Could you return the data that follows exactly, minus the images?

==== Material shown ====

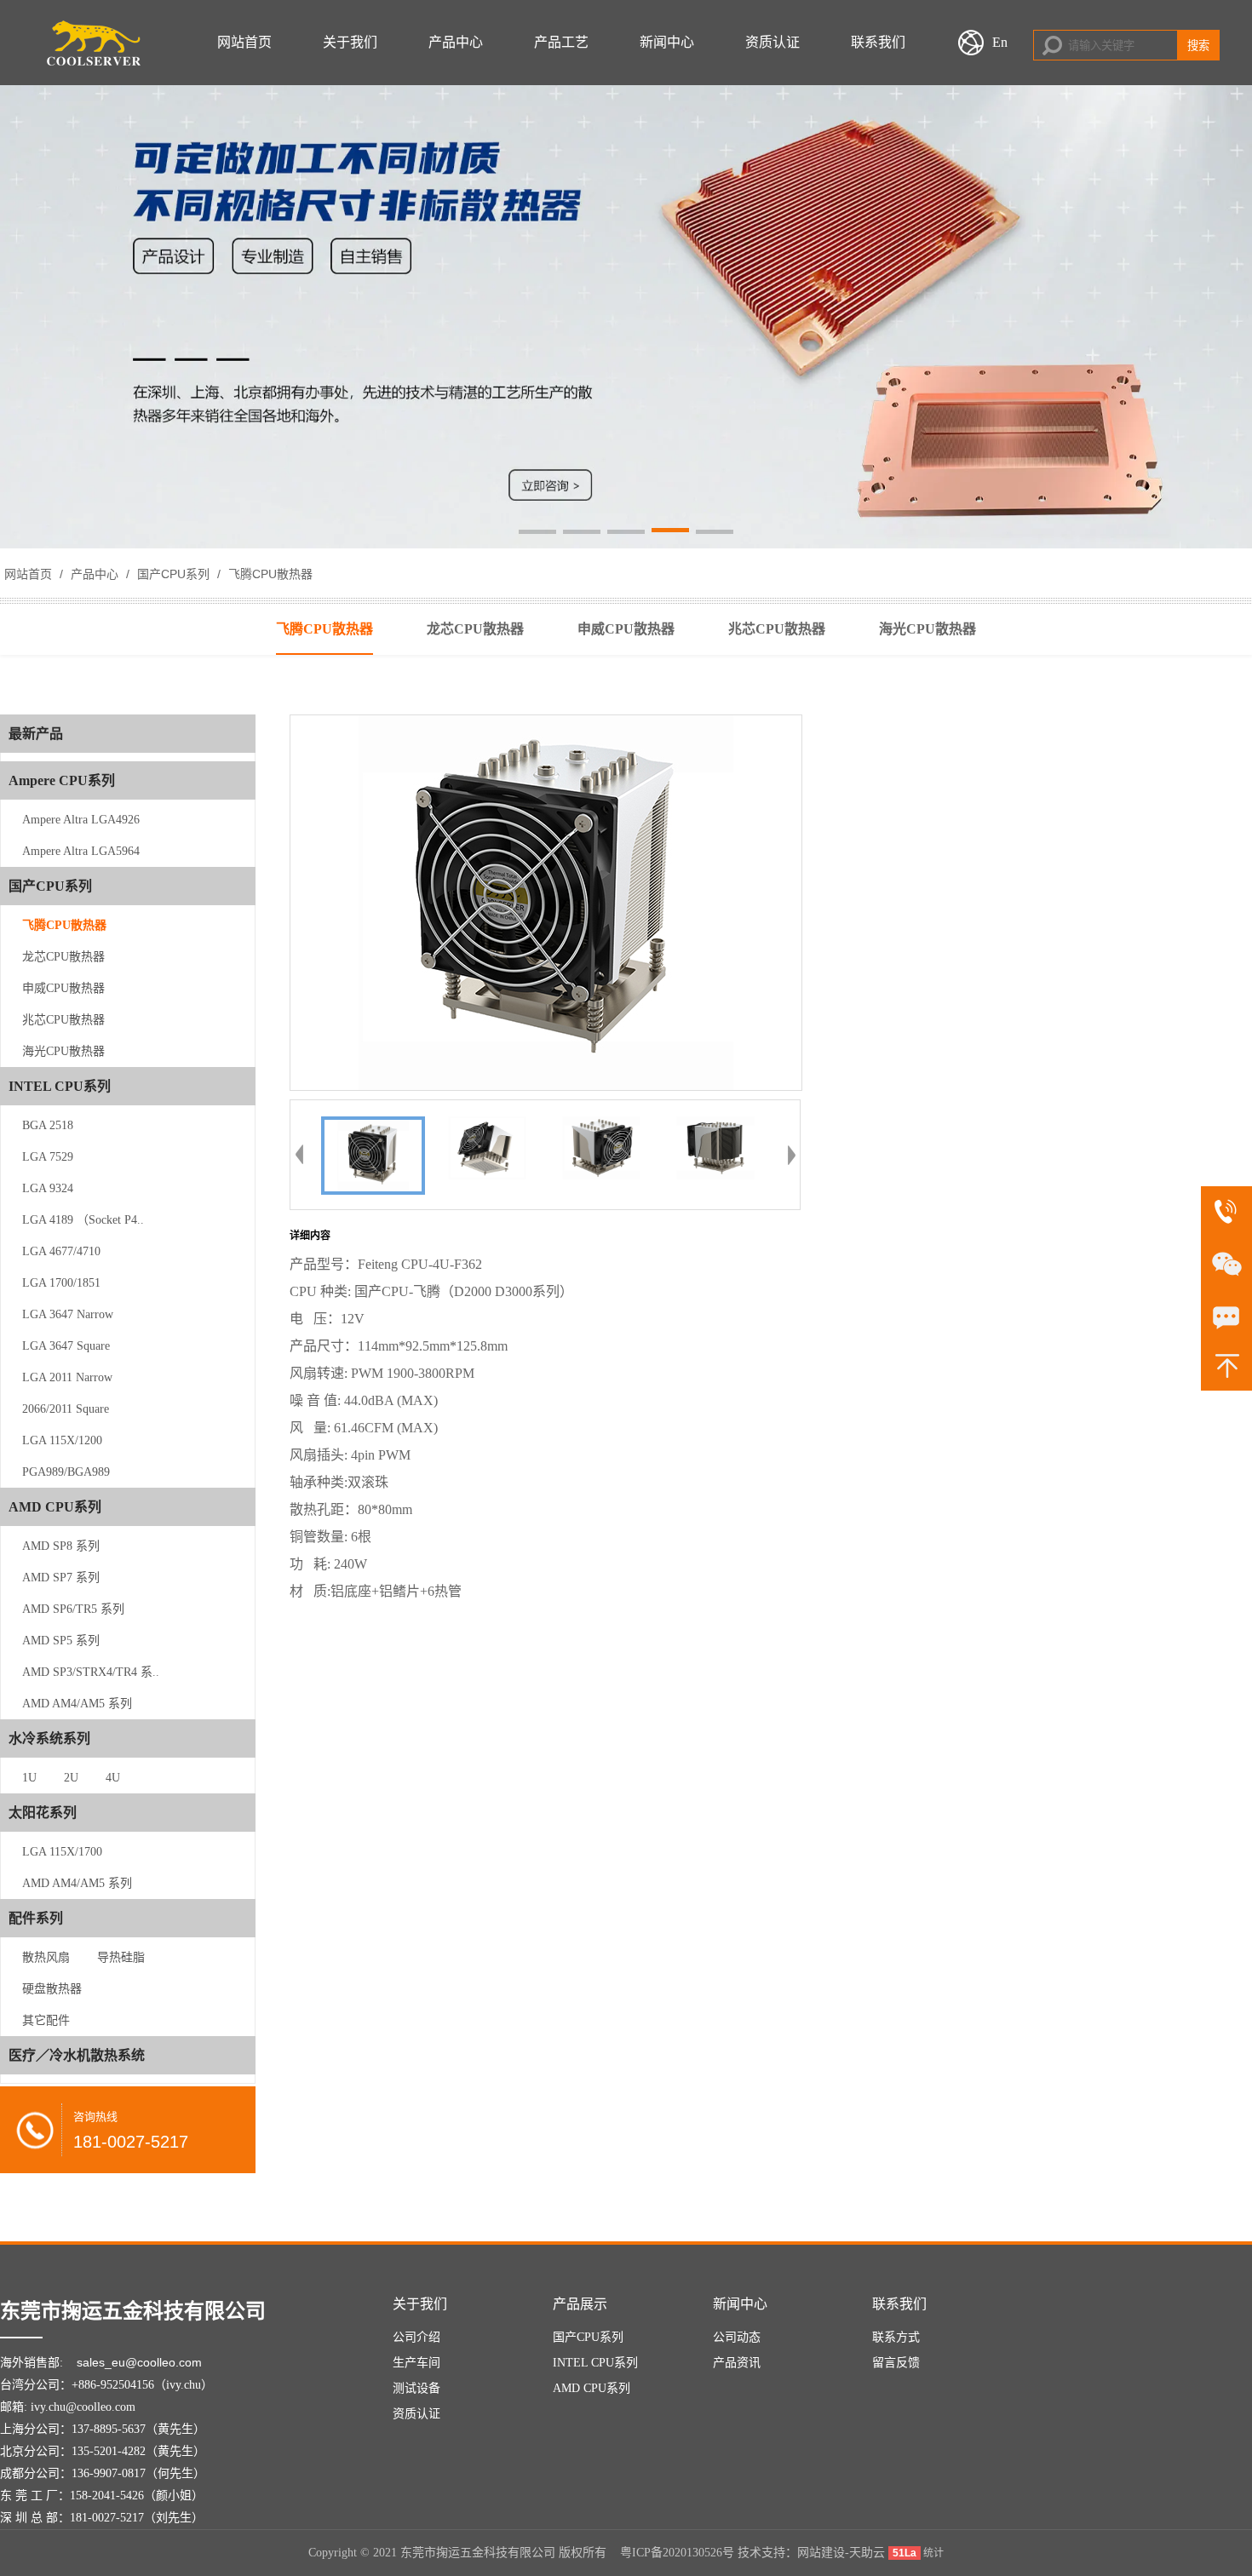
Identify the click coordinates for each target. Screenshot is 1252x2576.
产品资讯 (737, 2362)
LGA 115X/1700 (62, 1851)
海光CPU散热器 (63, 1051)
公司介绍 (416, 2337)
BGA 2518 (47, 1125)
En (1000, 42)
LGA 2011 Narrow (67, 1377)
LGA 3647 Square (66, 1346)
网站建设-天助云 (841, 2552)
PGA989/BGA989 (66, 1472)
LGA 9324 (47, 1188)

====

Exercise response
Identify the click coordinates for each target. Screenshot is 1252x2576.
产品资讯 (737, 2362)
LGA 115X/1700 (62, 1851)
海光CPU散热器 (63, 1051)
公司介绍 (416, 2337)
BGA 2518 (47, 1125)
En (1000, 42)
LGA 2011 Narrow (67, 1377)
LGA 3647 Square (66, 1346)
网站建设-天助云 (841, 2552)
PGA989/BGA989 (66, 1472)
LGA 9324 (47, 1188)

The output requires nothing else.